La vida es disputa. Ganar o perder, prosperar o arruinarse, aventajar o sucumbir. El manido eslogan “paz y amor” de los hippies (y neo hippies) fue una frase feliz para celebrar la indolencia. Que se maten los otros (en Vietnam, en Belfast) al fin que nosotros somos la generación de las flores y la promiscuidad. Scott McKenzie lo pregonaba con su dulce voz: “If you’re going to San Francisco, be sure to wear some flowers in your hair…”
La historia mexicana está plagada de reveses. Fuimos derrotados por los conquistadores (¿fuimos?) quinientos años atrás, lo mismo ocurrió con los norteamericanos en la guerra de 1847, y el Régimen de 1917-2000 derrotaría, por todas las vías, a sus adversarios. Lo mismo el Movimiento estudiantil de 1968 que el Movimiento Cristero de 1926, igual los movimientos sindicales del magisterio y los ferrocarrileros -de los años cincuenta-, que los focos guerrilleros de una década después.
Por ello la victoria de la escuadra mexicana sobre el equipo de Alemania, el domingo pasado, fue celebrada como una victoria de portento. ¿Cuándo, en los anales deportivos, podríamos haber soñado con vapulear a la oncena campeona del mundo?
Y ganamos. En mi diccionario ganar se define como “obtener lo que se disputa en un juego, en una batalla o en un pleito. Conquistar una plaza o un territorio”. De modo que vistas así las cosas, las victorias deportivas representan algo similar a un triunfo bélico pero sin disparar un solo tiro. Se le gana al equipo de un país como si se hubiera conquistado su cuartel general.

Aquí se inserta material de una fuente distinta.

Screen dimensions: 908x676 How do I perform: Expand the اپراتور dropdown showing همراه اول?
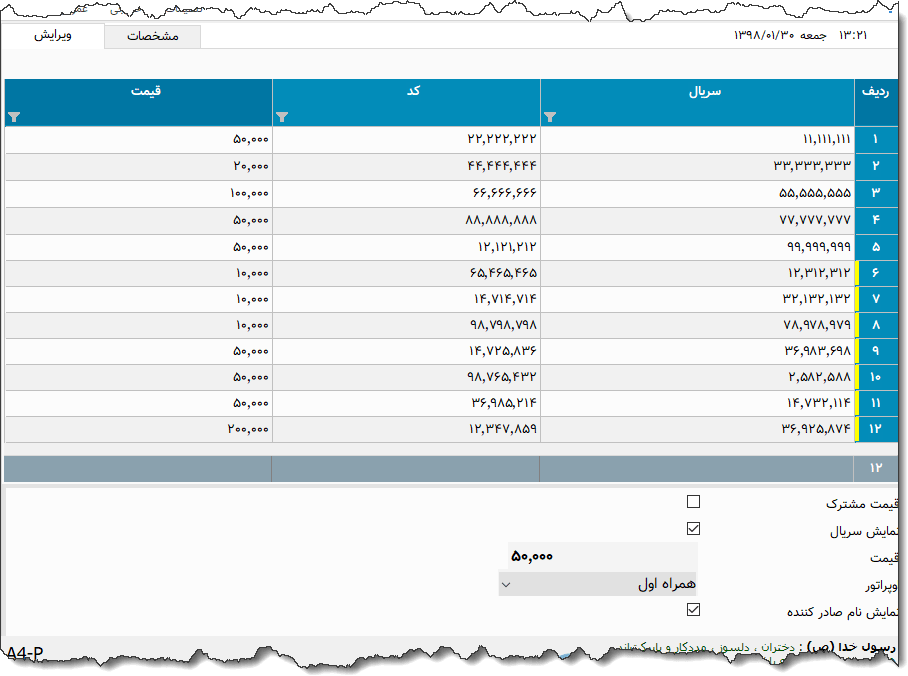click(597, 583)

Entonces una derrota futbolística de campeonato funciona como una capitulación, y eso explica toda la claque patriotera que acompaña el evento (los famososhooligans), dispuestos a liarse a puñetazos con los fanáticos de la escuadra contrincante, porque el futbol es la guerra misma, diría el teórico militar von Clausewitz, “pero por otros medios”.

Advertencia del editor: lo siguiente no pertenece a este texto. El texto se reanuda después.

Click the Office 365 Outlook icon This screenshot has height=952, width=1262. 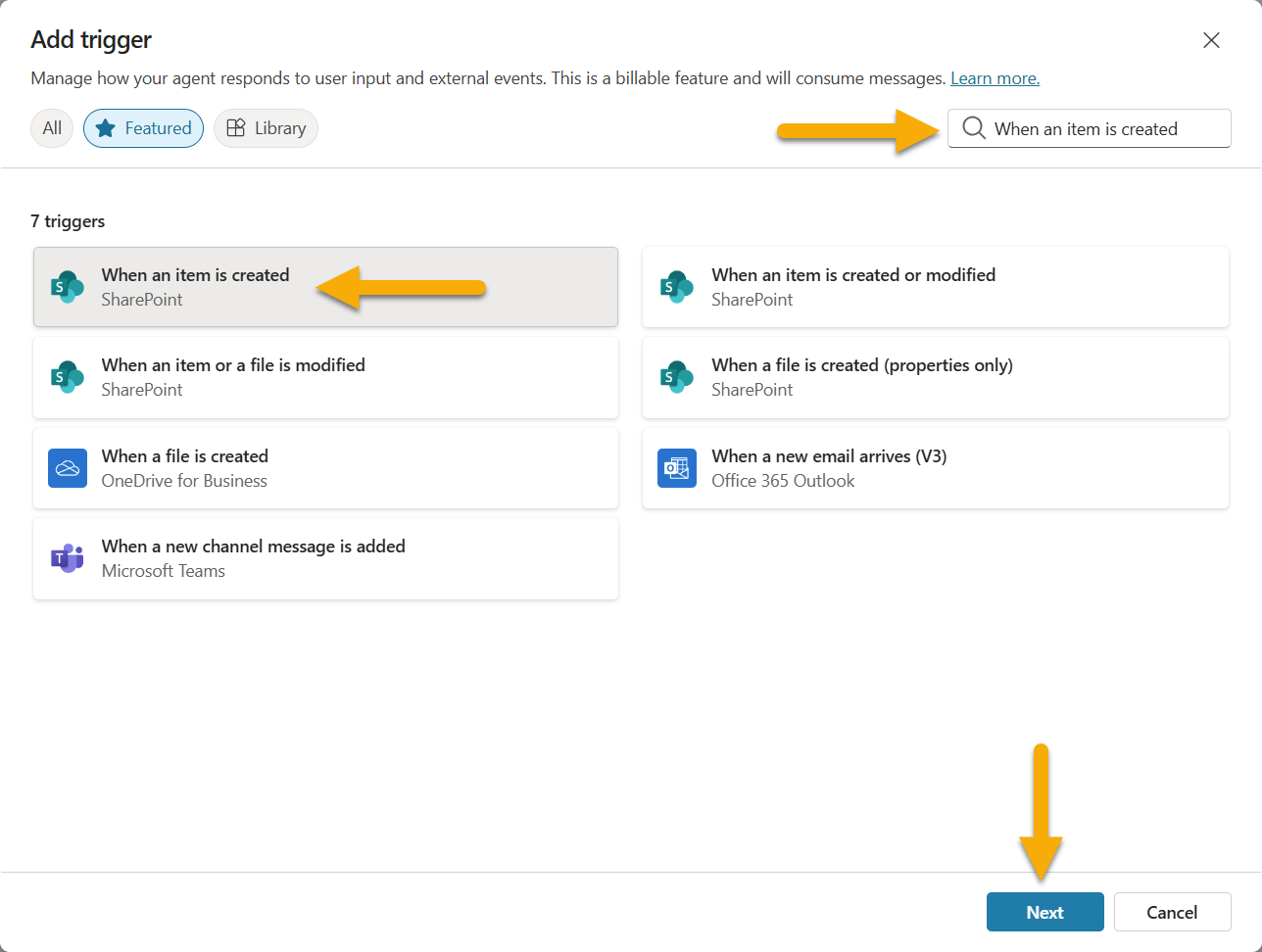tap(676, 468)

Por ello la celebridad de aquel telegrama de 1862, cuando el general Ignacio Zaragoza informaba al presidente Juárez: “las armas nacionales se han cubierto de gloria”. Lo impensado: el ejército del general de Lorencez había sido derrotado (por Zaragoza y Porfirio Díaz) en el valle de Puebla. No es que se demostrase la supremacía del ejército mexicano (un año después sería vencido ahí mismo por las mismas tropas), sino que por primera vez en su vida como país independiente México lograba asestar un descalabro militar a un ejército invasor.
Aunque permiten el despliegue de los blasones patrioteros que todo ciudadano guarda en el corazón, las contiendas deportivas no son más que eso. Sin embargo en ellas permea un gen oculto que nos lleva a imaginar que de algún modo somos superiores al forastero. “Como México no hay dos”, “Jalisco nunca pierde”, “mi palabra es la ley”, se jactaba José Alfredo, con dinero y sin dinero, como si fuese el mismísimo Pancho Villa en Zacatecas.

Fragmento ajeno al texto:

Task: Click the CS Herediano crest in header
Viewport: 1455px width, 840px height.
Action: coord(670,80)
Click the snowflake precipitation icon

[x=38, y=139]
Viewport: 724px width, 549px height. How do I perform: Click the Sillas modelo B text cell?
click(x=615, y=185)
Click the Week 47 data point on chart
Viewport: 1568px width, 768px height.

Doblegar al contrario, “obligarlo a morder el polvo”, se decía antaño; humillarlo –es la expresión- por atreverse a menoscabar nuestra palabra. Las campañas electorales, está más que visto, no son otra cosa. Guerra sucia y …guerra limpia. ¡Pero dónde se ha visto eso? Y aunque aquí la victoria no es cosa de patadas y cabezazos (se supone), mucho de la porquería ventilada en la contienda se remite a las “peores maneras” que supone todo conflicto armado.
Así que no existe (ya no) aquelPeace & Lovede los sicodélicos años sesenta. El futbol es la guerra, y el que demuestre la mejor estrategia será campeón. Hay un solo ganador y muchos que no lo serán. Los votos, y los goles, se contabilizan para que cese por fin el periodo de hostilidades.
México le ganó a Alemania y muchos lo contarán a sus nietos. Como el abuelo aquel, don Manuelito de la Rosa (quien se desempeñara como corneta del general Zaragoza aquel 5 de mayo), y que hasta 1953 marchó en los desfiles nacionales cubierto de medallas como el trofeo vivo de aquella victoria en que derrotamos al franchute. Ganar o perder, ya lo decíamos.